Monthly Archives: November 2015

Composing Chekhov with Chekhov

“In 1812 it was Moscow that was on fire. God bless us weren’t the French surprised!” Three Sisters. Anton Chekhov. Act 3.

Chekhov’s Three Sisters is one of my favourite plays. I was first introduced to it at LAMDA decades ago where we used it for scene study, and the infectious enthusiasm of the teacher opened me to the feelings and complexities in the play.

One of the first things I did when I started to explore the Michael Chekhov work (Anton’s actor/director nephew) was to watch the amazing set of Michael Chekhov Association DVDs in which they used pieces of the Three Sisters to develop and reveal the work with an exciting group of actors, many of whom are now Chekhov teachers themselves. I remember two particular moments; one when the Doctor (Mel Schrawder) is criticised for giving Irina a samovar for her birthday, and another when Anne Gottlieb worked on Masha’s confession in act 3. The revelation of the kind of depth the Chekhov technique gave to the Chekhov play made me realise there was another play underneath the one I had seen several times, and taken part in.

So now with my MA Chekhov group many years later we are working on a work-in-progress of act 3 of Three Sisters, where a fire has raged in the town and the house in which two of the sisters live is acting almost as a hospital. For me the principal pervading atmosphere here is fire/chaos/destruction, but within the ‘set’ itself there are different atmospheres within the space which augment and support the action. These atmospheres, as in life, give direct influence to the way the characters behave.
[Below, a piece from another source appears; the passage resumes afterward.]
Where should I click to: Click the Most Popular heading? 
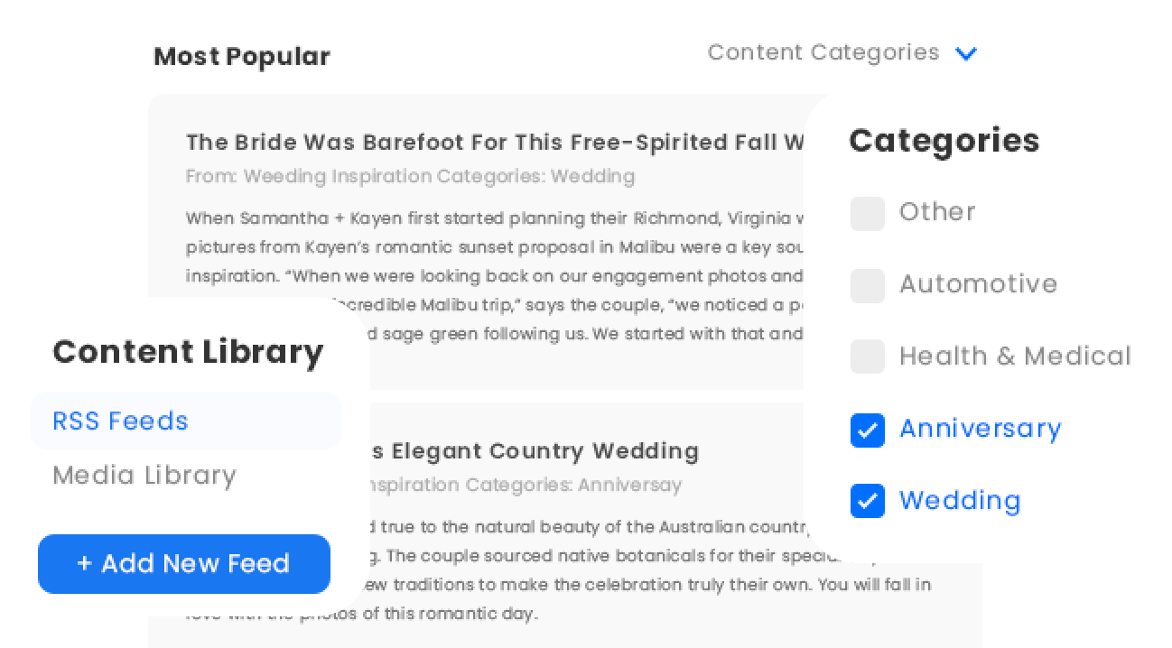(x=242, y=56)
Whilst the most powerful atmosphere is the one I described above, this is at its most powerful offstage right, where the rest of the house is full of people, suffering, exhausted and stressed. I imagined that stage left is the secret place, the servants stairs, the back way, darkness, death, the place where you try not to be seen and, more realistically, the stairs to Chebutykin’s rooms, the character who heralds in the real darkness of the act. It’s where Natasha goes to leave the house in secret. The room itself which makes up the set has the atmosphere of a makeshift shelter, a place where you are still aware of the chaos but to some extent are free of it. As soon as you start to consider and use these atmospheres, the play begins to transform itself into something deeper. It is a way I had not considered using Chekhov technique in an apparently realistic play, and yet it makes perfect sense. If I consider my living room, there are different atmospheres if you sit in a different chair.
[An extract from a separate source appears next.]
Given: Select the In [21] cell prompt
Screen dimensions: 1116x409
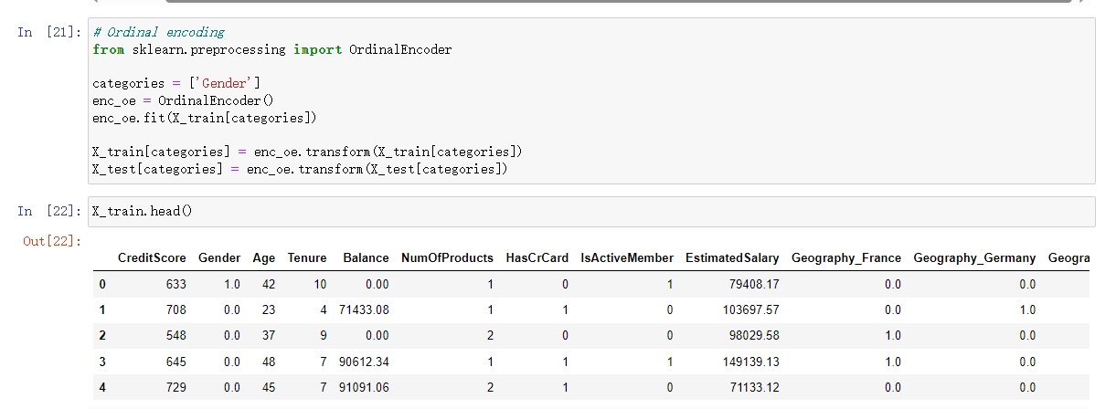Looking at the screenshot, I should click(49, 32).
When I think back to a professional production I did of The Glass Menagerie many years ago, I considered how strict I was about the entrances and exits, about how many stairs there were to the fire escape, and I wonder in retrospect how much it served the characters’ offstage lives, and how much more relevant it might be to consider the atmosphere of the various exits and rooms off the main room of the house. What is the atmosphere of Laura’s bedroom? This is not to decry the realistic circumstances, (what does it look like etc?) but they will surely fill your imagination once you understand the atmosphere.

One of the most exciting things about the Chekhov technique is around the composition of the performance and the feeling that together with design and the actors we are creating a score for the play. This score has climaxes and a beginning middle and end. Some other techniques explore this mode of looking at art I know, but with Chekhov it appears to come as much from a deep understanding of character and the intangible, the unseen energies moving around what is happening in the play as with a piece of music.

Like an orchestra, each actor needs to accommodate this score with the journey of their character. This I know can appear an anathema to some people, but ideally the director does not come with this all worked out, or at least is able to change things as the group works on the atmospheres and journies with the cast which run like motifs through the play. Nor is it a primarily intellectual exercise. Curiously this ‘developing a score’ makes the work of the actor more focussed but in a strange way more free.

Directing through Chekhov (Michael) is one of the most satisfying discoveries I have made artistically, and something I want to teach and explore more in order for the technique to thrive.